Just two years ago I was a very unhealthy woman. I lived on a diet of pop and chips, little sleep, and emotional turmoil. I was trying to balance work, parenting a teenager and three children under six, and adjust to my husband starting a job where he worked away. On top of that, I was trying to cope with the grief of losing several close family members during a very short period of time. I usually did this by smoking like a chimney and trying to sleep whenever I could possibly manage.

Over and over and over I told myself –

I can’t do this!

I desperately wanted time to just swallow me up whole and make the world stop for a while. I was terribly unhappy.

And then my miracle happened. It came in the form of a sign advertising a Bootcamp being offered at a local park.

Long story short, I joined. The first night I had to do a fitness test.

I couldn’t run.

I couldn’t do a sit up.

I couldn’t do a push up.

I was embarrassed. I wanted to cry. I screamed in my head –

I can’t do this!

The trainer, Krista, looked at me and said – that’s OK. It will get better. The other people in the group, they encouraged me to keep trying, to keep working, that I could do it. They were so loud they drowned out the voice in my head. And somewhere along the line, I started to believe them. Soon, whenever I encountered struggles, I reminded myself

I CAN do this!

And over time, I discovered that yes, I could do it. I could be a great Mom and Wife. I could quit smoking. I could change my lifestyle. A year and a half later I completed a 10k run with some great ladies and had a blast doing the Zombie Run put on by a local gym.

Still, those words rang out in my head –

I am NOT a runner.

Everyone told me that yes, I could be a runner. I disagreed and reminded them of my retirement following the 10k.

And then I started running again – to get in shape for a trip we are taking in the spring. And I’ve discovered that what I have believed about myself for years and years, that I am not a runner, is simply not true. It turns out that

I AM a runner. 

Maybe not a fast one, but a runner nonetheless.

 

This got me to thinking . . . why do we spend so much time telling ourselves what we cannot do? Is it fear of trying? Is it fear of failure?
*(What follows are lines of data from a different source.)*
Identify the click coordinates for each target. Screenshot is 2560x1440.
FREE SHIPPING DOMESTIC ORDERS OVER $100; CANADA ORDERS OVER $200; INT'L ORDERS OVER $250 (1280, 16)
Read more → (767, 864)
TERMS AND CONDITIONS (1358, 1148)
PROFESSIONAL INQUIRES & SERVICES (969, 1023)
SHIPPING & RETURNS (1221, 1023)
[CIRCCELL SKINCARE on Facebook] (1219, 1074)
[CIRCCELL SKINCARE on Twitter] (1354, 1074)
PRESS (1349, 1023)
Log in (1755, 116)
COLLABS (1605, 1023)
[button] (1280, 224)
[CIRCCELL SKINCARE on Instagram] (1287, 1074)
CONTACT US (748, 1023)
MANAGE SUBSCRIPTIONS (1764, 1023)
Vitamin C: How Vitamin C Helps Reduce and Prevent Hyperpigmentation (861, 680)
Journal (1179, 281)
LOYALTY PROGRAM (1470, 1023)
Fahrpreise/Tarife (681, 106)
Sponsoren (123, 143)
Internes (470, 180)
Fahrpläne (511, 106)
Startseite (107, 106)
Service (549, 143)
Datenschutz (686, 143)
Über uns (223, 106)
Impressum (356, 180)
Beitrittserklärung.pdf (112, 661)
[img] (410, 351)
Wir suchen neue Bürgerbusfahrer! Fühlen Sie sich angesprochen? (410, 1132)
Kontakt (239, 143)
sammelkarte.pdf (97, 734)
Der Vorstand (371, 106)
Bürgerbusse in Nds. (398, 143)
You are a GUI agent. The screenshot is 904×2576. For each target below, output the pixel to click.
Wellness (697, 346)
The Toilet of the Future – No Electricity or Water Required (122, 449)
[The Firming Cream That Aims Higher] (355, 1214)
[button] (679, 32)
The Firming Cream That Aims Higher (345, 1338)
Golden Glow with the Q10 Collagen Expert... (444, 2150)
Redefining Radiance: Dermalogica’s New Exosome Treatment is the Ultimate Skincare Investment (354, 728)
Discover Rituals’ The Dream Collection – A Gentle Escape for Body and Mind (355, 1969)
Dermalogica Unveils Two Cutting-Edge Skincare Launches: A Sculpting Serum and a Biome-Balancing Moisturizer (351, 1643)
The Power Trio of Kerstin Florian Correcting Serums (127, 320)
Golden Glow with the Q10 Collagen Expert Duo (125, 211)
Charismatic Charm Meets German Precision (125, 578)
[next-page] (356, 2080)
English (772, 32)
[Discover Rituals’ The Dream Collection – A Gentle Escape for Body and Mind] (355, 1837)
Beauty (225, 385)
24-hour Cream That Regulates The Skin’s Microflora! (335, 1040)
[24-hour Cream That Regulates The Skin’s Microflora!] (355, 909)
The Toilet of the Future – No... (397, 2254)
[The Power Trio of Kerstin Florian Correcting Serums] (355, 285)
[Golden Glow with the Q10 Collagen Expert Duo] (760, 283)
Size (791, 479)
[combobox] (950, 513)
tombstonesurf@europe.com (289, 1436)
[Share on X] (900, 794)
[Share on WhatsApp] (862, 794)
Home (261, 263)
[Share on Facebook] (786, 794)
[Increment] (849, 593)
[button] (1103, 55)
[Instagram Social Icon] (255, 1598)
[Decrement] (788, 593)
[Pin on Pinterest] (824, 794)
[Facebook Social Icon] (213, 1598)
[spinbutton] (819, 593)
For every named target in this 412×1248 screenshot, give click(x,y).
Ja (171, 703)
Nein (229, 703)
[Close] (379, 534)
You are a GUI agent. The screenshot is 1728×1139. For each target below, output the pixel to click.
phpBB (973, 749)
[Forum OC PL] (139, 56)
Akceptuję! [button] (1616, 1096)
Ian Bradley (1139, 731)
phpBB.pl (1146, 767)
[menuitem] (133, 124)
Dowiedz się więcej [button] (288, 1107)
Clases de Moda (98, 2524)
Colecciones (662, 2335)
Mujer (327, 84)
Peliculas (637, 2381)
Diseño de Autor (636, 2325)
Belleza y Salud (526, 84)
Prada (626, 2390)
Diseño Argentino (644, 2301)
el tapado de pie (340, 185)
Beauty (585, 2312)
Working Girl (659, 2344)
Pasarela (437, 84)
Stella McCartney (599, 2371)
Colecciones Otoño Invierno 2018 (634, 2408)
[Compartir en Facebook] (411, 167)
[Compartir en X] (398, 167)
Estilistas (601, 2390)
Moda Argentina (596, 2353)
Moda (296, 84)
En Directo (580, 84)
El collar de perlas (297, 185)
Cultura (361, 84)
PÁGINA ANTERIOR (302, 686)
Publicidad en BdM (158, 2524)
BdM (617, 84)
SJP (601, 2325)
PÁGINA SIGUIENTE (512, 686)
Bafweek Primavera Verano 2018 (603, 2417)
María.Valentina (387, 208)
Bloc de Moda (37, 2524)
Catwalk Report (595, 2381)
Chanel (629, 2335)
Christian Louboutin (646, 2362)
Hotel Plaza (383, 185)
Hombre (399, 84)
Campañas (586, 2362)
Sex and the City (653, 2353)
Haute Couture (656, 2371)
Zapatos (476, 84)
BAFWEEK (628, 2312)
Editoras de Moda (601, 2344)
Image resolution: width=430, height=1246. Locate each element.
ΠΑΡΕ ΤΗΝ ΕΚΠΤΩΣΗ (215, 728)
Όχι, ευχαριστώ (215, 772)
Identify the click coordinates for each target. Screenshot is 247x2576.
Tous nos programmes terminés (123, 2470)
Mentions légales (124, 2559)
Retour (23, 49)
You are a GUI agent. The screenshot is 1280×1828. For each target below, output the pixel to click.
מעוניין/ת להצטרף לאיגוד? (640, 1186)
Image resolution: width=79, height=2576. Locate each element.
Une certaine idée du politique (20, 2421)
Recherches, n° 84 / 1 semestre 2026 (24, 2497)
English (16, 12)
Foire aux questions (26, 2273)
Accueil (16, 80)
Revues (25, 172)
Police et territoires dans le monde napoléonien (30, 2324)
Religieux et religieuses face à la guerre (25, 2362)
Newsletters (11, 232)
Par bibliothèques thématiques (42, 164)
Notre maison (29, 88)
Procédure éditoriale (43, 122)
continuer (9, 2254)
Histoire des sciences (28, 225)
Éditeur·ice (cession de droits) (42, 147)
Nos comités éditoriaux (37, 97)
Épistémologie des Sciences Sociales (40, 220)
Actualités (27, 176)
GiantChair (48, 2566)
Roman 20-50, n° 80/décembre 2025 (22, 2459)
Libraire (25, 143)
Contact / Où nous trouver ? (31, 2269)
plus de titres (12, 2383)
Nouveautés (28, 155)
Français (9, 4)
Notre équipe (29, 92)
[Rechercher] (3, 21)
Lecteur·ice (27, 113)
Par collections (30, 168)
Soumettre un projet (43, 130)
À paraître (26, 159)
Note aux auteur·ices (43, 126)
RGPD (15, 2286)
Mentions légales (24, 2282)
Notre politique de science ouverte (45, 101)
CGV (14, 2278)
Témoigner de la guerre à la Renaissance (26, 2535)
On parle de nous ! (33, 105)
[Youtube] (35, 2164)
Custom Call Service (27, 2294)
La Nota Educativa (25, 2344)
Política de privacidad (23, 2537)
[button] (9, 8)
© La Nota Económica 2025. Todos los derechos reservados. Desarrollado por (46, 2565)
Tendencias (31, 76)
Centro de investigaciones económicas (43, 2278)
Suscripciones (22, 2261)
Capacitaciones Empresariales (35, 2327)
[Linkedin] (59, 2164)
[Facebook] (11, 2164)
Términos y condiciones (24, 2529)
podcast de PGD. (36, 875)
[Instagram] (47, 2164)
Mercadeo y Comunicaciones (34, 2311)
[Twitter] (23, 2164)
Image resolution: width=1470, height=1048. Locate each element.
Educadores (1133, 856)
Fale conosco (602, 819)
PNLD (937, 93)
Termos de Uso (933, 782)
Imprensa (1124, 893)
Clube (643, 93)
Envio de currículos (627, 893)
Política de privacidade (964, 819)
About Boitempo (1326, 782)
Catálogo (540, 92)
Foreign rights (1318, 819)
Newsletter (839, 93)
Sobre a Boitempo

Is it the discomfort of moving beyond our comfort zone?

It is so important to believe in ourselves – to trust that we can accomplish whatever we set our minds to. It’s so important to be open to experiencing the feelings of discomfort and uncertainty that go hand in hand with trying something new. It is so important to surround ourselves with cheerleaders – those people who will tell us over and over that we can indeed do it until suddenly we believe it.

When I look back on the woman I was two years ago, I want to just hug her and tell her it will get better. I want to let her know that she doesn’t need the world to swallow her up – that there are people out there who will believe in her, even though she is not yet ready to. That it will be hard to take that first step, but oh, what a world awaits her once she does!

It’s time to close the door on what I’ve told myself I can’t do for the last several years. I’m not that woman anymore.

 

Are there things you tell yourself you can’t do? Are there ways you prevent yourself from trying new things? Who are the cheerleaders in your life?